__REQUIRED WORK__: Check every line of the records below for the string "computer" and copy the ones that have it.
(Beginning of MATERIAL PROVIDED)
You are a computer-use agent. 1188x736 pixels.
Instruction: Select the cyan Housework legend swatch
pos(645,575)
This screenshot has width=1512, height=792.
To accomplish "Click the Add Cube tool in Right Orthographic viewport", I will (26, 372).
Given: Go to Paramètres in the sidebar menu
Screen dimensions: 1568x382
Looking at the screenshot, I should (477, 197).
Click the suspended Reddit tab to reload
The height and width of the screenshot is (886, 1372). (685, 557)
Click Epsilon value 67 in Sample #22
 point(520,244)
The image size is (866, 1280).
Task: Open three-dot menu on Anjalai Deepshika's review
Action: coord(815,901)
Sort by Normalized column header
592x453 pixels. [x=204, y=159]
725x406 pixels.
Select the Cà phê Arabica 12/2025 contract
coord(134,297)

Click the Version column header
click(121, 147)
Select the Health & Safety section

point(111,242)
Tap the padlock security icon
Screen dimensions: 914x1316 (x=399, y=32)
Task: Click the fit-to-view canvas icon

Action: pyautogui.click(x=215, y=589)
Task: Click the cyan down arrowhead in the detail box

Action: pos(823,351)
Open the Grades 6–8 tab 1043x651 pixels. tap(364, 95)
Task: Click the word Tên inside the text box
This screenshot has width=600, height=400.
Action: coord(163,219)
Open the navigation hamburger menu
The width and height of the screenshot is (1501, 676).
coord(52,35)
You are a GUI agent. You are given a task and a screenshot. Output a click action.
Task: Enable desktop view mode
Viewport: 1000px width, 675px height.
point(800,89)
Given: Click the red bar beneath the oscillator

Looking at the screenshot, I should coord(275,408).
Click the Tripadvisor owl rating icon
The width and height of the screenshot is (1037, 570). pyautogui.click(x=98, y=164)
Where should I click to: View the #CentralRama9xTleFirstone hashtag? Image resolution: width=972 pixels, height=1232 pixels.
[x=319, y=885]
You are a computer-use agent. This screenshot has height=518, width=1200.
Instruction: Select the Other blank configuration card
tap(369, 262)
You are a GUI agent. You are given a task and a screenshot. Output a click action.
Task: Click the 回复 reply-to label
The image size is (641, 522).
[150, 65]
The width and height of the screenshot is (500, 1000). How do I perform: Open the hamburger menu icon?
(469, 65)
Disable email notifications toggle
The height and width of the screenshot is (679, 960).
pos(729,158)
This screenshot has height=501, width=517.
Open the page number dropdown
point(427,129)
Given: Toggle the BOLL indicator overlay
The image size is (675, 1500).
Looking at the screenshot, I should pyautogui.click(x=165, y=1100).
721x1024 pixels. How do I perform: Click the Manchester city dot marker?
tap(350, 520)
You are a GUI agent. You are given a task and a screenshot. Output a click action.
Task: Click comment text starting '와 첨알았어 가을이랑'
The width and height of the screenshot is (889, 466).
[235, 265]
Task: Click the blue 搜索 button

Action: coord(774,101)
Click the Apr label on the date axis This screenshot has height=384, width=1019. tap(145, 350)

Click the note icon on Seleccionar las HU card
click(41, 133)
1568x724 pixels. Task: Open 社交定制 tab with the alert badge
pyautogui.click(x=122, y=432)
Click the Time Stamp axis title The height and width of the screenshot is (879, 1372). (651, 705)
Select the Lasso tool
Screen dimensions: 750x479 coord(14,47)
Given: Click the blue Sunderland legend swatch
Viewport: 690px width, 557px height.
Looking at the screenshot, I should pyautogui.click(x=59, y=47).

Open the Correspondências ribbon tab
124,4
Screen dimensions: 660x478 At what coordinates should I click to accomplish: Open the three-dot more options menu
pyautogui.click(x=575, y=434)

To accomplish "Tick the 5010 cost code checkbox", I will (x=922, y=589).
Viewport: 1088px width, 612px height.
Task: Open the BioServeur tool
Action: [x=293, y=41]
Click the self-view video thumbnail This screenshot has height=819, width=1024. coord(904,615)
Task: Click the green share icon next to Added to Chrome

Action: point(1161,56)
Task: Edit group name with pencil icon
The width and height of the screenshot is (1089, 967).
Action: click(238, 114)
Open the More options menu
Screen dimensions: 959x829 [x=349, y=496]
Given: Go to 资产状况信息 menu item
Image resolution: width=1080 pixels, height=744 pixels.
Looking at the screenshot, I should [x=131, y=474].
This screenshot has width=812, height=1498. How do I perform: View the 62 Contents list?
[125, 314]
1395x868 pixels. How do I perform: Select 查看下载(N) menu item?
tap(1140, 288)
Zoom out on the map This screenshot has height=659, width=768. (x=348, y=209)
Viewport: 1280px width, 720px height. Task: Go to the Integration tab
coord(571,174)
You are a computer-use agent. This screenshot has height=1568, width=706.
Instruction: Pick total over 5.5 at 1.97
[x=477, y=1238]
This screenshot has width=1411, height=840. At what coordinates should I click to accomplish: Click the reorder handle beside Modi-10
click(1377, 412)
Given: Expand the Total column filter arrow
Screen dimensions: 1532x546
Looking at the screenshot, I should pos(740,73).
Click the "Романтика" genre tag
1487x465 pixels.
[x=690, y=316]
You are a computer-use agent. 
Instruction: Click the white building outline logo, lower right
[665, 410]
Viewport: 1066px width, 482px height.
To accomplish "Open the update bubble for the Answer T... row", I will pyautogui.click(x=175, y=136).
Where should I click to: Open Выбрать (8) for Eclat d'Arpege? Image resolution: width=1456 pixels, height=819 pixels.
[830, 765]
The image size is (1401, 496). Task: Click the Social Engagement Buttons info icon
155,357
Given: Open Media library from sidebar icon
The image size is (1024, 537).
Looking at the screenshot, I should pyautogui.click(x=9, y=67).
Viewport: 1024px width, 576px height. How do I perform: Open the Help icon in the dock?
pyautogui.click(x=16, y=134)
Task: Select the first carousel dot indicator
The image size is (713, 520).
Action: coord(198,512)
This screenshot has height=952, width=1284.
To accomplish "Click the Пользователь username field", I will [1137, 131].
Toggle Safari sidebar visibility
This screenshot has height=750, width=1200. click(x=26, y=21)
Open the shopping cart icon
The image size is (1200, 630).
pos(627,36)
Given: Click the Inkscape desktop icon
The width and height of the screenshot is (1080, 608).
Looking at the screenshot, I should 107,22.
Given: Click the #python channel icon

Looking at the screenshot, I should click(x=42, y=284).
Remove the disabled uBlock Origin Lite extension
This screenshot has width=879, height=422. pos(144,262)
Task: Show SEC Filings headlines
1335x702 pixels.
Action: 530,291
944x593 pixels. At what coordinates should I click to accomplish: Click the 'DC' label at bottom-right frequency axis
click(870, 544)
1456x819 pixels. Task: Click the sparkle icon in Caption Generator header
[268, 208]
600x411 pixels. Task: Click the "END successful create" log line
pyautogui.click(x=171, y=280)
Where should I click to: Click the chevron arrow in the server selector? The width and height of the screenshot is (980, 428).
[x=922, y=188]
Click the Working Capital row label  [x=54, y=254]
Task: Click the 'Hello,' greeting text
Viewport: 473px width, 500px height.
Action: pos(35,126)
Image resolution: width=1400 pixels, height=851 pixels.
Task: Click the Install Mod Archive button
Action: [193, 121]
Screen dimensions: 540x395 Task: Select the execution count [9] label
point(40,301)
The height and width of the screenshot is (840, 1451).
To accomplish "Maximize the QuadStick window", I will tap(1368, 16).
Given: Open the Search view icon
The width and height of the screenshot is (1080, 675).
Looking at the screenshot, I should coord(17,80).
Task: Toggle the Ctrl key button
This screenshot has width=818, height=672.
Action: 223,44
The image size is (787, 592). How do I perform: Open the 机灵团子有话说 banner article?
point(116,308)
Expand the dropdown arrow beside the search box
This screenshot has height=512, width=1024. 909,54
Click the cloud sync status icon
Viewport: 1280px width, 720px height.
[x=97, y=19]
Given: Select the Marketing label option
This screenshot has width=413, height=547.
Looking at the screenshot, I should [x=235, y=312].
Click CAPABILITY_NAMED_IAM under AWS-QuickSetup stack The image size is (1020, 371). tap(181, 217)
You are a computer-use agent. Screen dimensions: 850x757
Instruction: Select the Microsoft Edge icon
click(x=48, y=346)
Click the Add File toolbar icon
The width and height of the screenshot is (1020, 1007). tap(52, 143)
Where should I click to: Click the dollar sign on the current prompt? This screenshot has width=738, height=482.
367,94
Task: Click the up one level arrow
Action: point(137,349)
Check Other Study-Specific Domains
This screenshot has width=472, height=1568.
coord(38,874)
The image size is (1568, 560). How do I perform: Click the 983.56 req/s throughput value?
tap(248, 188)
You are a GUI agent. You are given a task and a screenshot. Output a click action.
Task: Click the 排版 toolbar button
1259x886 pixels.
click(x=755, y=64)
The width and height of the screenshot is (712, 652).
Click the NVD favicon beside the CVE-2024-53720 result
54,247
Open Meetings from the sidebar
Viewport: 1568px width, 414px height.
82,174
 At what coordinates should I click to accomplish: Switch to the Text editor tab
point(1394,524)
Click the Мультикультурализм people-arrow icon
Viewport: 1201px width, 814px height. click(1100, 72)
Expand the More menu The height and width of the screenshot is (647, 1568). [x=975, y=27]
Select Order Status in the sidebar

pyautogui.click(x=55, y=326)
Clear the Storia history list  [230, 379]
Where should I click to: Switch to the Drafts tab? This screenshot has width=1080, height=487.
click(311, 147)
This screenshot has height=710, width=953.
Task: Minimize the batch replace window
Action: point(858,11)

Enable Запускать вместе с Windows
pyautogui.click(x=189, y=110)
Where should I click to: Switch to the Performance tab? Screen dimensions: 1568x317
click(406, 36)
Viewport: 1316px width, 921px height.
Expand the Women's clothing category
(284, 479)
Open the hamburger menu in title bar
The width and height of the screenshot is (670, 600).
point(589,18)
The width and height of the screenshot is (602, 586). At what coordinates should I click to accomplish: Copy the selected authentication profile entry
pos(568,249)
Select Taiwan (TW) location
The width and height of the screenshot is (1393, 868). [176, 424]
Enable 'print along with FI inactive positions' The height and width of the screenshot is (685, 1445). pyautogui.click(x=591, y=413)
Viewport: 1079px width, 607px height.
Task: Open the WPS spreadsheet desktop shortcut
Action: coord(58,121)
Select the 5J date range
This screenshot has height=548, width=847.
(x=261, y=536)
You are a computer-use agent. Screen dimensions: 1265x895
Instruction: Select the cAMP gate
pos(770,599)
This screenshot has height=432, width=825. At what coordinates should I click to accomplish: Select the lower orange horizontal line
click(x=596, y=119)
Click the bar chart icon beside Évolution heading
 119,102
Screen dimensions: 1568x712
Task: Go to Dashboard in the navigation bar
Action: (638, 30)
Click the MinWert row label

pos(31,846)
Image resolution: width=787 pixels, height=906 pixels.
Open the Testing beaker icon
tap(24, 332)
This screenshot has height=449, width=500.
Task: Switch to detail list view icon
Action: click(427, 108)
(End of MATERIAL PROVIDED)
__SOLUTION TO THIS EXERCISE__:
You are a computer-use agent. 1188x736 pixels.
You are a computer-use agent. This screenshot has height=518, width=1200.
You are a computer-use agent. This screenshot has height=1568, width=706.
You are a computer-use agent. 
You are a computer-use agent. Screen dimensions: 850x757
You are a computer-use agent. Screen dimensions: 1265x895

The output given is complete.